While the majority of soccer parents don’t fall into that category, it’s essential to keep the troublesome minority to a minimum.

Why do some parents succumb to such verbally aggressive tactics? One seasoned soccer coach believes there’s a certain sense of entitlement on the part of those who were their children’s first coaches.

“When kids in the four-to six-year-old range need direction when learning to play, they usually get it from parent coaches,” says Jim Homan, head soccer coach at the College of St. Mary and a 20-year veteran of coaching soccer. “Once they turn over that role to others, when their kids are older, it’s hard to let go. They still want to do it later, but that undermines the current coach’s authority.”
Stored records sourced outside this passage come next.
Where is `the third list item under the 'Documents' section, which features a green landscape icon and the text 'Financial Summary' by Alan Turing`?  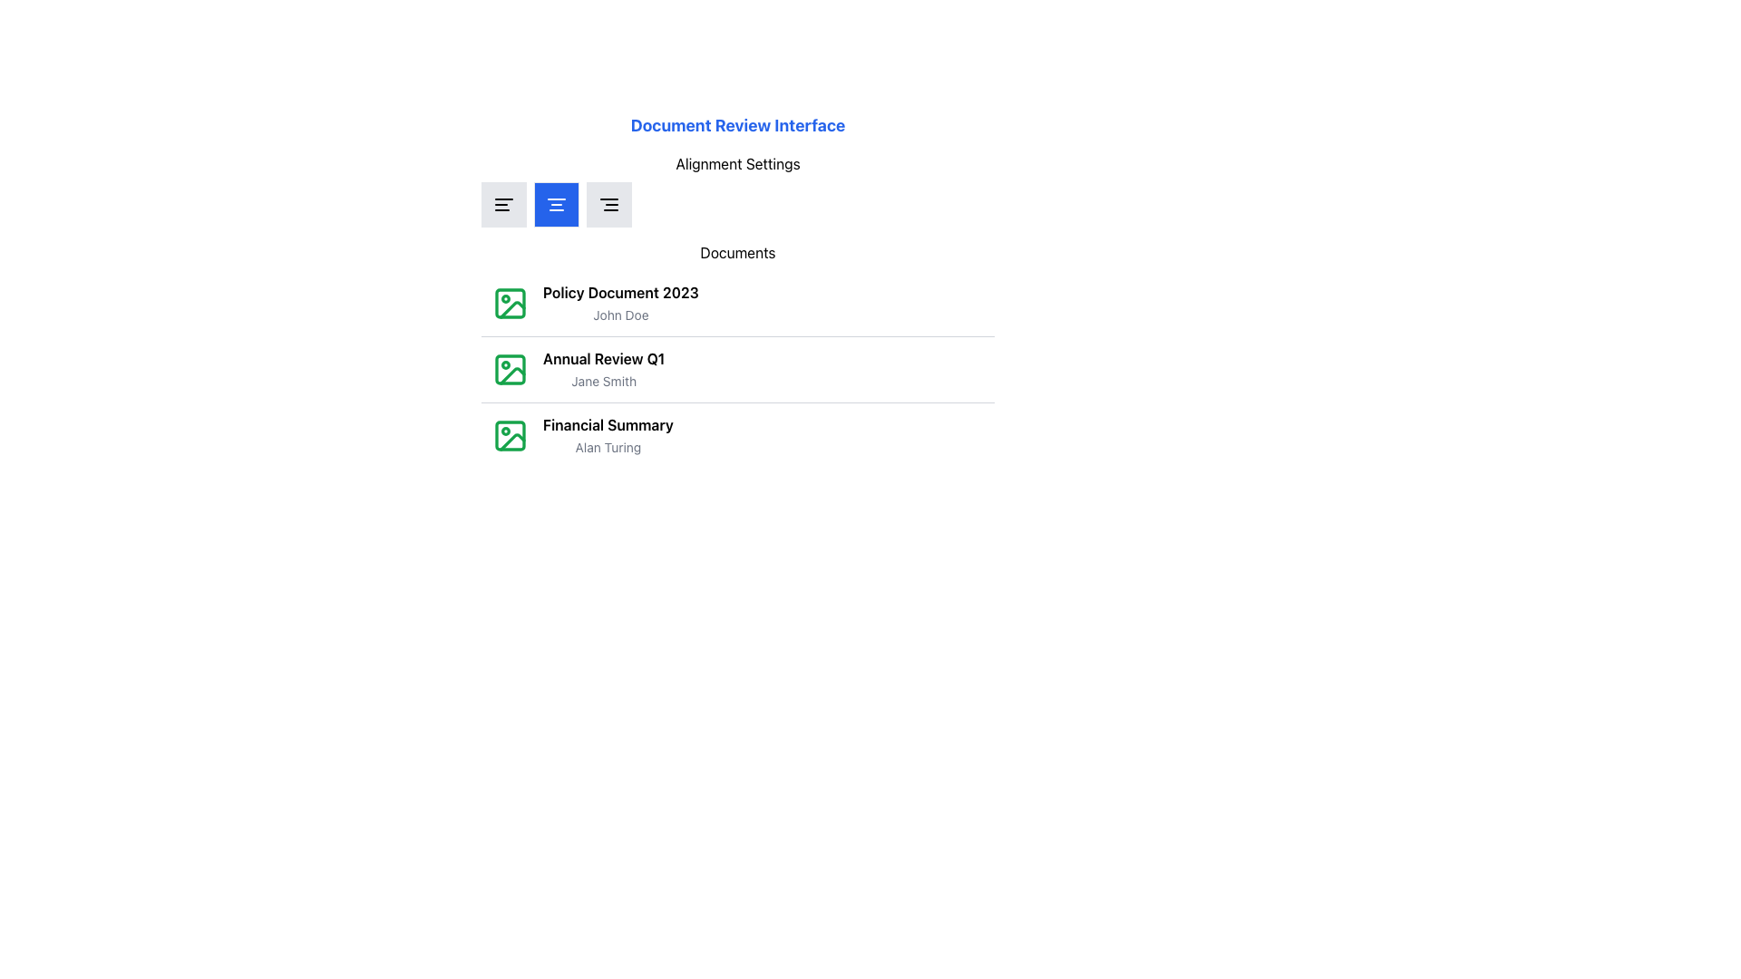
the third list item under the 'Documents' section, which features a green landscape icon and the text 'Financial Summary' by Alan Turing is located at coordinates (582, 436).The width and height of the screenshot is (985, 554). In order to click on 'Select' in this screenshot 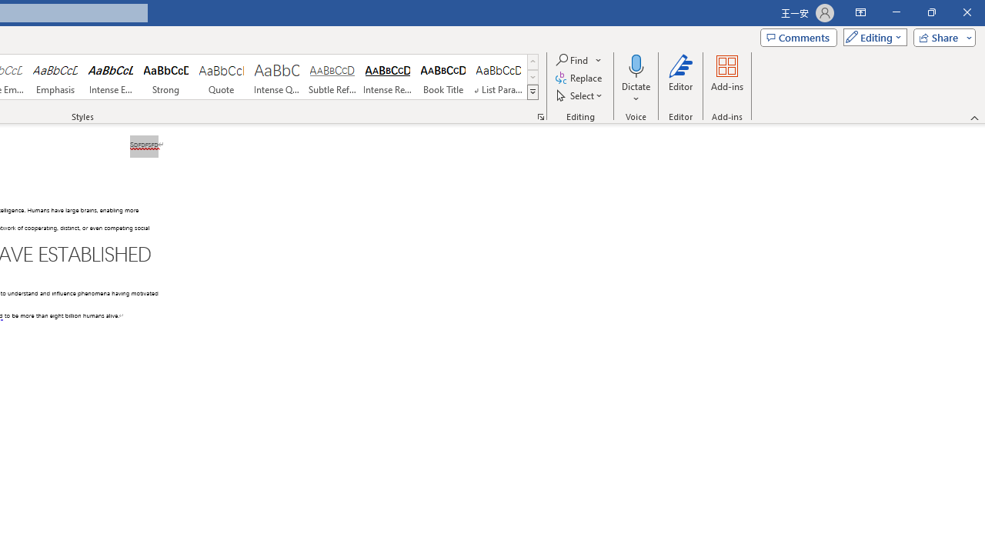, I will do `click(579, 95)`.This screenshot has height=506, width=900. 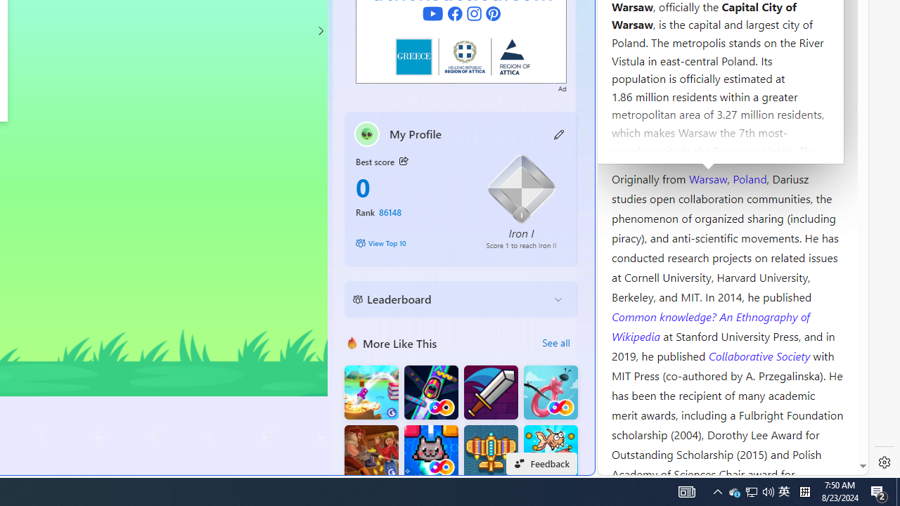 I want to click on 'Leaderboard', so click(x=450, y=298).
Homan says it’s not just parents of younger players who need reminders about soccer etiquette: he’s seen parents of high school and college level soccer players get into verbal melees on the soccer sidelines, too. Soccer players of all ages resent such behavior, Homan says, but more importantly, it keeps players from trying to figure the game out on their own and undermines their self-confidence.

So, what advice do these two soccer pros have to offer to make this season pleasurable for players and parents alike?

  1. Adopt a zero-tolerance policy for negative comments. “Coaches should make it clear from the start of the season that certain behavior is not acceptable. If you can’t stay positive or stay quiet, you’re not welcome on the field,” says Homan.
  2. If you’ve got a beef with the coach, save it for later. Parents might have some legitimate comments to offer, but it’s better to save them for after the game.
  3. Don’t force your child to talk about their team or their recent game if they’re not ready. Tobin says she learned the hard way that it’s easier to have a productive conversation with her daughter about soccer if she waits for her to bring it up.
  4. If you think you might be a “back-seat coach,” try staying quiet for one game and listen to the other parents. This can give you a sense of what second-guessing does to young players and also how it makes you feel as a parent if others are criticizing your child.
  5. Be there as a parent to acknowledge your child’s efforts, not just their achievements. Weekend soccer is supposed to be about having fun, getting exercise and learning how to work as a team.